(GIVEN TEXT)
--- START ---

Monday, 20 Aug, 2018
Furry First Mates: Boating Safety For Dogs

Getting out on the water with the family can be a lot of fun. But it’s important to remember that just as you prepare to keep your ‘hooman’ passengers safe and happy, a few simple precautions should be taken to make it a great – and safe – day for your dog.

 

The most important thing to remember is that for your dog, a boat and being on a lake, river or ocean might be completely new and very intimidating. You’ll want to take it slow, keep initial trips short, and be prepared to teach them simple things like how to get on and off the boat safely (tip: and practice it a few times on dry land!). Also, practicing your safety commands is a smart idea as well, ‘sit’ and ‘stay’ really help when the boat is moving and you can add boat-specific commands like ‘on’ and ‘off’ later.

 

In addition, it is good to have a plan prepared for what to do if your pet goes overboard. Who controls the boat/cuts the engine? What section of the boat do you call them over to? Who helps bring them back onboard? All smart things to consider and it doesn’t take much time.

 

With reasonable expectations set and safety in mind, here are some tips to follow:

 

Get A Pet Life Jacket: everyone on board should have a life jacket, and that includes pets. Plus, not all dogs are good swimmers and even the good swimmers can run in to trouble if the water is too rough, too cold, or they are exhausted.  Make sure that your dog tries on the life jacket before you buy and that it fits well. Tip: life jackets with lift handles are great for helping your pooch get back on-board after a swim.

 

Bring a Water Bowl and Fresh Water: a fun day in the sun on a boat is great, but remember that dogs can get easily dehydrated. Thinking about having your dog just drink from the lake or river? Be careful of waterborne parasites that can make your dog very sick. Tip: a collapsible water bowl is very handy and convenient.

 

Bring a Leash: for both on-boat training and on-shore adventures or potty breaks, remember to bring a leash.

 

Provide Shade & Sunscreen: Having shade available on the boat is ideal and for light-coloured or thin-haired dogs, pet-friendly sunscreen is important. Never use a sunscreen that contains zinc oxide on your dog, it’s safe for people but toxic to dogs.

 

Extra Towels/Mat:  A mat or extra towel placed in a safe part of the boat can help prevent a dog from slipping. Your dog may want to be up at the bow of the boat with the wind in her face, but rough water or sudden changes in direction and speed could result in them getting easily thrown from the watercraft.

 

Waste Bags and Puppy Pads: some people train their dogs to go on puppy pads when on a boat, and make sure to bring spare waste bags. Extra tip: if your dog is new to the boating experience (or puppy pads), they may not be comfortable going on a boat. So plan extra time to go ashore where your dog is more comfortable.

--- END ---

(EXERCISE GOAL) Write out, word for word, the part of the dog boating safety text that opens with the words containing "Monday, 20 Aug, 2018" and closes with "and ‘off’ later.".

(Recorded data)
--- START ---

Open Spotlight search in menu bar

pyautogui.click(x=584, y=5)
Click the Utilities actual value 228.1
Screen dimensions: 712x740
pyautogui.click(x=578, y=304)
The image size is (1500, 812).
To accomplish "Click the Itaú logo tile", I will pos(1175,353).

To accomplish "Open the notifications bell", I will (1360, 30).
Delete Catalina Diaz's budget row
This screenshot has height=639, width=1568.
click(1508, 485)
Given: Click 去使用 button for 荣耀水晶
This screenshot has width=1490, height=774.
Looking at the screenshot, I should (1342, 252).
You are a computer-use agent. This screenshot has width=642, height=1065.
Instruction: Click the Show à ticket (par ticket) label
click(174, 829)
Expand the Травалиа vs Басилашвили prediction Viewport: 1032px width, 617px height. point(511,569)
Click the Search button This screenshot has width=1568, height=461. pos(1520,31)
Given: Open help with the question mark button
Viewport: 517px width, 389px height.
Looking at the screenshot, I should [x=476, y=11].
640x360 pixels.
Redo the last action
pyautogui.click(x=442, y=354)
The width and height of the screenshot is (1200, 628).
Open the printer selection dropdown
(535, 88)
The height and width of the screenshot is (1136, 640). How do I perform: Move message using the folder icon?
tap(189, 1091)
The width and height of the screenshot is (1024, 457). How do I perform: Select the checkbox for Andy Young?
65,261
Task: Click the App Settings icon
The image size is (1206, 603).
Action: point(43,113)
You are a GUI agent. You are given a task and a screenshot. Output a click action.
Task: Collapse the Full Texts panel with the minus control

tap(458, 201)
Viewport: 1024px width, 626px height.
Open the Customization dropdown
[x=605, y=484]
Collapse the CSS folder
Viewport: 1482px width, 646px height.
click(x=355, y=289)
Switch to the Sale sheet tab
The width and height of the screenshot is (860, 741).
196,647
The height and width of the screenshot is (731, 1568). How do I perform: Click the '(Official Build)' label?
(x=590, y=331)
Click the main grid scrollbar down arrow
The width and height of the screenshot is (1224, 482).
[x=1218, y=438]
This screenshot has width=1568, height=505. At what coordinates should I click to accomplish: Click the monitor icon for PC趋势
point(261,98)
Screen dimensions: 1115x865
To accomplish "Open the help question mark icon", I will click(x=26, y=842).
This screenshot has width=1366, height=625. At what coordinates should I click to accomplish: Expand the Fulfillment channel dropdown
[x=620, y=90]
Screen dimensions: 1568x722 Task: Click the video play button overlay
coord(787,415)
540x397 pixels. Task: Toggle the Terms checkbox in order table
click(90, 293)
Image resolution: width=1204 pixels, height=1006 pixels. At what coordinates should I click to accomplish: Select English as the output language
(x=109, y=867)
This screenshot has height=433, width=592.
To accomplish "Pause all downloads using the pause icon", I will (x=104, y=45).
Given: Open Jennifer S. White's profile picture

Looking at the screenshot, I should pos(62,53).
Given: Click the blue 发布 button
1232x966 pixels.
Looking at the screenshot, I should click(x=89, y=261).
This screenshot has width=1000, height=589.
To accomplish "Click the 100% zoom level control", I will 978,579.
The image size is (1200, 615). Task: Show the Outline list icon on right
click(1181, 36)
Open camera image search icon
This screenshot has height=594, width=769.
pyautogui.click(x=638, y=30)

--- END ---

(TASK OUTPUT)
Monday, 20 Aug, 2018
Furry First Mates: Boating Safety For Dogs

Getting out on the water with the family can be a lot of fun. But it’s important to remember that just as you prepare to keep your ‘hooman’ passengers safe and happy, a few simple precautions should be taken to make it a great – and safe – day for your dog.

 

The most important thing to remember is that for your dog, a boat and being on a lake, river or ocean might be completely new and very intimidating. You’ll want to take it slow, keep initial trips short, and be prepared to teach them simple things like how to get on and off the boat safely (tip: and practice it a few times on dry land!). Also, practicing your safety commands is a smart idea as well, ‘sit’ and ‘stay’ really help when the boat is moving and you can add boat-specific commands like ‘on’ and ‘off’ later.